● Description of the task
Render every line of the entries below as a JSON array of strings, one string per line, with blank lines omitted.

● Given entries
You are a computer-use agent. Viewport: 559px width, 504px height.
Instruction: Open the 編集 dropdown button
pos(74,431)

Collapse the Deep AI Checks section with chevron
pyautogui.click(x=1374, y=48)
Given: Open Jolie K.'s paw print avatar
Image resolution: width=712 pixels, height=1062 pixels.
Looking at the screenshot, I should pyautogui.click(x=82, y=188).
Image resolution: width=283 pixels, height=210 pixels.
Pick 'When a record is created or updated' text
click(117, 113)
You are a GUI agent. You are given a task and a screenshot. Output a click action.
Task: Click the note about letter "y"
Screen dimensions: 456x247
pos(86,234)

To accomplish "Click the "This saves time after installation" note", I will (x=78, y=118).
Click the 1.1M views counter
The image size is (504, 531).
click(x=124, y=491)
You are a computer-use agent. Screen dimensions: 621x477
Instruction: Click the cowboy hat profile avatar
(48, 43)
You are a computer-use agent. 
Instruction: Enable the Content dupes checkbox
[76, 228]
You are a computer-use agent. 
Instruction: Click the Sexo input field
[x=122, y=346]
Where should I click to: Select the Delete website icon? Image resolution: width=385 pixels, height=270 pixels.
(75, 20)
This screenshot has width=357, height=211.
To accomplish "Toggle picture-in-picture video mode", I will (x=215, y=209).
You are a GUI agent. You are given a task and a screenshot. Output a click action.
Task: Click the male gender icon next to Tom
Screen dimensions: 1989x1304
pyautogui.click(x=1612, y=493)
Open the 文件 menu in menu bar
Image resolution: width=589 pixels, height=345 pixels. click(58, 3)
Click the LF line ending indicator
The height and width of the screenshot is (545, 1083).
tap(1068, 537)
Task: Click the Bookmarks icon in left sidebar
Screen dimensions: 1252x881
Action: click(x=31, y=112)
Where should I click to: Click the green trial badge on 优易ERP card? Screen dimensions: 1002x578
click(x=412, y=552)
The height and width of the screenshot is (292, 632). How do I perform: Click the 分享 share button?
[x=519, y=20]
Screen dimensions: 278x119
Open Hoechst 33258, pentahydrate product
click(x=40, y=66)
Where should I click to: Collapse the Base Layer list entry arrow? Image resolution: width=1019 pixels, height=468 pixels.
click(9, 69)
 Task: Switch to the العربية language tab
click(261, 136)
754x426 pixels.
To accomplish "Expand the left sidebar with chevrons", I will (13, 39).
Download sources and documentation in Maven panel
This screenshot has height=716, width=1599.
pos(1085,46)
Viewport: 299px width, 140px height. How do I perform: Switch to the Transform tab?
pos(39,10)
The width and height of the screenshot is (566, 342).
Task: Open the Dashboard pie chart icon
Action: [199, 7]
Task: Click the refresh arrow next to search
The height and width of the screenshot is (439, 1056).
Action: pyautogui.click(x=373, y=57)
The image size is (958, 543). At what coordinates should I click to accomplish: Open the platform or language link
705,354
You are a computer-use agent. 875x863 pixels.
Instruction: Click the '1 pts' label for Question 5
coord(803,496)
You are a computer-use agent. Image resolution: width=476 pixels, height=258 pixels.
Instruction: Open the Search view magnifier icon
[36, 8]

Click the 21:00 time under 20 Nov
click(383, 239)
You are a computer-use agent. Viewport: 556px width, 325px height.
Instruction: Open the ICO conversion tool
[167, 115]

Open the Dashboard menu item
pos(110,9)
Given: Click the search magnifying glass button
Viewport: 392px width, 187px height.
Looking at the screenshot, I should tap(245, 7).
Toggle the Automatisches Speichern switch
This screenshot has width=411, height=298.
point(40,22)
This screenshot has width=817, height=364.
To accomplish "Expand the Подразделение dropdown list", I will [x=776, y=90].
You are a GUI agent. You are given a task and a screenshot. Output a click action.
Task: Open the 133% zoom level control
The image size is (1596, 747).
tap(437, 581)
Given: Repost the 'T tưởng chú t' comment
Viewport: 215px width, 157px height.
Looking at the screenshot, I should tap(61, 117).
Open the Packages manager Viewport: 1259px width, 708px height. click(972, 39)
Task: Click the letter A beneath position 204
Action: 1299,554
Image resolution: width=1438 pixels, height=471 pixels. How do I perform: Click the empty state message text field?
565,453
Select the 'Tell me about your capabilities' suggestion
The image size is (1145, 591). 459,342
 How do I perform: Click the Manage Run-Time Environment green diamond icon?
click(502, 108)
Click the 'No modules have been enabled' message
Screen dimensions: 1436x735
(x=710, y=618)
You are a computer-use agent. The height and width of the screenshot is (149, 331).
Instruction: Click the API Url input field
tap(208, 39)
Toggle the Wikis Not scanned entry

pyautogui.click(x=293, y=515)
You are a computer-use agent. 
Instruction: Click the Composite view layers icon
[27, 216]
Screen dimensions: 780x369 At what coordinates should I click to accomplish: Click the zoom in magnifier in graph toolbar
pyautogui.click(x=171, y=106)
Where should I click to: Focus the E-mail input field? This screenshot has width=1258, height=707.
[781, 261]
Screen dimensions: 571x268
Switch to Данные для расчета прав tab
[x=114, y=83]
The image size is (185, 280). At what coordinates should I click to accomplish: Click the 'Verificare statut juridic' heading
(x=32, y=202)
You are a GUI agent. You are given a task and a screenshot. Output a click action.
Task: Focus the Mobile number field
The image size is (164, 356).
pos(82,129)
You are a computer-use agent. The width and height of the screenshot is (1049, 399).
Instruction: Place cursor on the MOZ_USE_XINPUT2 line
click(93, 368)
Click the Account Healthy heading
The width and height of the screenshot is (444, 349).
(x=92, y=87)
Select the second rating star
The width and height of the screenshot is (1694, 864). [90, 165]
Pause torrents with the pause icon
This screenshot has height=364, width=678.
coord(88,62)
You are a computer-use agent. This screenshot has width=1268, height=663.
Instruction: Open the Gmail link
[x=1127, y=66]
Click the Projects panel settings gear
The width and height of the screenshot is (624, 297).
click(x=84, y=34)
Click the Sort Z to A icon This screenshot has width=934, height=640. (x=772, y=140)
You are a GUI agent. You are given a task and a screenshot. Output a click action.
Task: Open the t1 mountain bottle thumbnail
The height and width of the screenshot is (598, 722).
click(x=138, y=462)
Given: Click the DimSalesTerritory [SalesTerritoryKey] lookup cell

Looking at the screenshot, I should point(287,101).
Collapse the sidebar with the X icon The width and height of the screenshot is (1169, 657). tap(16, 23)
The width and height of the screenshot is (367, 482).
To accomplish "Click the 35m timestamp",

● Solved exercise
[
  "You are a computer-use agent. Viewport: 559px width, 504px height.",
  "Instruction: Open the 編集 dropdown button",
  "pos(74,431)",
  "Collapse the Deep AI Checks section with chevron",
  "pyautogui.click(x=1374, y=48)",
  "Given: Open Jolie K.'s paw print avatar",
  "Image resolution: width=712 pixels, height=1062 pixels.",
  "Looking at the screenshot, I should pyautogui.click(x=82, y=188).",
  "Image resolution: width=283 pixels, height=210 pixels.",
  "Pick 'When a record is created or updated' text",
  "click(117, 113)",
  "You are a GUI agent. You are given a task and a screenshot. Output a click action.",
  "Task: Click the note about letter \"y\"",
  "Screen dimensions: 456x247",
  "pos(86,234)",
  "To accomplish \"Click the \"This saves time after installation\" note\", I will (x=78, y=118).",
  "Click the 1.1M views counter",
  "The image size is (504, 531).",
  "click(x=124, y=491)",
  "You are a computer-use agent. Screen dimensions: 621x477",
  "Instruction: Click the cowboy hat profile avatar",
  "(48, 43)",
  "You are a computer-use agent. ",
  "Instruction: Enable the Content dupes checkbox",
  "[76, 228]",
  "You are a computer-use agent. ",
  "Instruction: Click the Sexo input field",
  "[x=122, y=346]",
  "Where should I click to: Select the Delete website icon? Image resolution: width=385 pixels, height=270 pixels.",
  "(75, 20)",
  "This screenshot has width=357, height=211.",
  "To accomplish \"Toggle picture-in-picture video mode\", I will (x=215, y=209).",
  "You are a GUI agent. You are given a task and a screenshot. Output a click action.",
  "Task: Click the male gender icon next to Tom",
  "Screen dimensions: 1989x1304",
  "pyautogui.click(x=1612, y=493)",
  "Open the 文件 menu in menu bar",
  "Image resolution: width=589 pixels, height=345 pixels. click(58, 3)",
  "Click the LF line ending indicator",
  "The height and width of the screenshot is (545, 1083).",
  "tap(1068, 537)",
  "Task: Click the Bookmarks icon in left sidebar",
  "Screen dimensions: 1252x881",
  "Action: click(x=31, y=112)",
  "Where should I click to: Click the green trial badge on 优易ERP card? Screen dimensions: 1002x578",
  "click(x=412, y=552)",
  "The height and width of the screenshot is (292, 632). How do I perform: Click the 分享 share button?",
  "[x=519, y=20]",
  "Screen dimensions: 278x119",
  "Open Hoechst 33258, pentahydrate product",
  "click(x=40, y=66)",
  "Where should I click to: Collapse the Base Layer list entry arrow? Image resolution: width=1019 pixels, height=468 pixels.",
  "click(9, 69)",
  " Task: Switch to the العربية language tab",
  "click(261, 136)",
  "754x426 pixels.",
  "To accomplish \"Expand the left sidebar with chevrons\", I will (13, 39).",
  "Download sources and documentation in Maven panel",
  "This screenshot has height=716, width=1599.",
  "pos(1085,46)",
  "Viewport: 299px width, 140px height. How do I perform: Switch to the Transform tab?",
  "pos(39,10)",
  "The width and height of the screenshot is (566, 342).",
  "Task: Open the Dashboard pie chart icon",
  "Action: [199, 7]",
  "Task: Click the refresh arrow next to search",
  "The height and width of the screenshot is (439, 1056).",
  "Action: pyautogui.click(x=373, y=57)",
  "The image size is (958, 543). At what coordinates should I click to accomplish: Open the platform or language link",
  "705,354",
  "You are a computer-use agent. 875x863 pixels.",
  "Instruction: Click the '1 pts' label for Question 5",
  "coord(803,496)",
  "You are a computer-use agent. Image resolution: width=476 pixels, height=258 pixels.",
  "Instruction: Open the Search view magnifier icon",
  "[36, 8]",
  "Click the 21:00 time under 20 Nov",
  "click(383, 239)",
  "You are a computer-use agent. Viewport: 556px width, 325px height.",
  "Instruction: Open the ICO conversion tool",
  "[167, 115]",
  "Open the Dashboard menu item",
  "pos(110,9)",
  "Given: Click the search magnifying glass button",
  "Viewport: 392px width, 187px height.",
  "Looking at the screenshot, I should tap(245, 7).",
  "Toggle the Automatisches Speichern switch",
  "This screenshot has width=411, height=298.",
  "point(40,22)",
  "This screenshot has width=817, height=364.",
  "To accomplish \"Expand the Подразделение dropdown list\", I will [x=776, y=90].",
  "You are a GUI agent. You are given a task and a screenshot. Output a click action.",
  "Task: Open the 133% zoom level control",
  "The image size is (1596, 747).",
  "tap(437, 581)",
  "Given: Repost the 'T tưởng chú t' comment",
  "Viewport: 215px width, 157px height.",
  "Looking at the screenshot, I should tap(61, 117).",
  "Open the Packages manager Viewport: 1259px width, 708px height. click(972, 39)",
  "Task: Click the letter A beneath position 204",
  "Action: 1299,554",
  "Image resolution: width=1438 pixels, height=471 pixels. How do I perform: Click the empty state message text field?",
  "565,453",
  "Select the 'Tell me about your capabilities' suggestion",
  "The image size is (1145, 591). 459,342",
  " How do I perform: Click the Manage Run-Time Environment green diamond icon?",
  "click(502, 108)",
  "Click the 'No modules have been enabled' message",
  "Screen dimensions: 1436x735",
  "(x=710, y=618)",
  "You are a computer-use agent. The height and width of the screenshot is (149, 331).",
  "Instruction: Click the API Url input field",
  "tap(208, 39)",
  "Toggle the Wikis Not scanned entry",
  "pyautogui.click(x=293, y=515)",
  "You are a computer-use agent. ",
  "Instruction: Click the Composite view layers icon",
  "[27, 216]",
  "Screen dimensions: 780x369 At what coordinates should I click to accomplish: Click the zoom in magnifier in graph toolbar",
  "pyautogui.click(x=171, y=106)",
  "Where should I click to: Focus the E-mail input field? This screenshot has width=1258, height=707.",
  "[781, 261]",
  "Screen dimensions: 571x268",
  "Switch to Данные для расчета прав tab",
  "[x=114, y=83]",
  "The image size is (185, 280). At what coordinates should I click to accomplish: Click the 'Verificare statut juridic' heading",
  "(x=32, y=202)",
  "You are a GUI agent. You are given a task and a screenshot. Output a click action.",
  "Task: Focus the Mobile number field",
  "The image size is (164, 356).",
  "pos(82,129)",
  "You are a computer-use agent. The width and height of the screenshot is (1049, 399).",
  "Instruction: Place cursor on the MOZ_USE_XINPUT2 line",
  "click(93, 368)",
  "Click the Account Healthy heading",
  "The width and height of the screenshot is (444, 349).",
  "(x=92, y=87)",
  "Select the second rating star",
  "The width and height of the screenshot is (1694, 864). [90, 165]",
  "Pause torrents with the pause icon",
  "This screenshot has height=364, width=678.",
  "coord(88,62)",
  "You are a computer-use agent. This screenshot has width=1268, height=663.",
  "Instruction: Open the Gmail link",
  "[x=1127, y=66]",
  "Click the Projects panel settings gear",
  "The width and height of the screenshot is (624, 297).",
  "click(x=84, y=34)",
  "Click the Sort Z to A icon This screenshot has width=934, height=640. (x=772, y=140)",
  "You are a GUI agent. You are given a task and a screenshot. Output a click action.",
  "Task: Open the t1 mountain bottle thumbnail",
  "The height and width of the screenshot is (598, 722).",
  "click(x=138, y=462)",
  "Given: Click the DimSalesTerritory [SalesTerritoryKey] lookup cell",
  "Looking at the screenshot, I should point(287,101).",
  "Collapse the sidebar with the X icon The width and height of the screenshot is (1169, 657). tap(16, 23)",
  "The width and height of the screenshot is (367, 482).",
  "To accomplish \"Click the 35m timestamp\","
]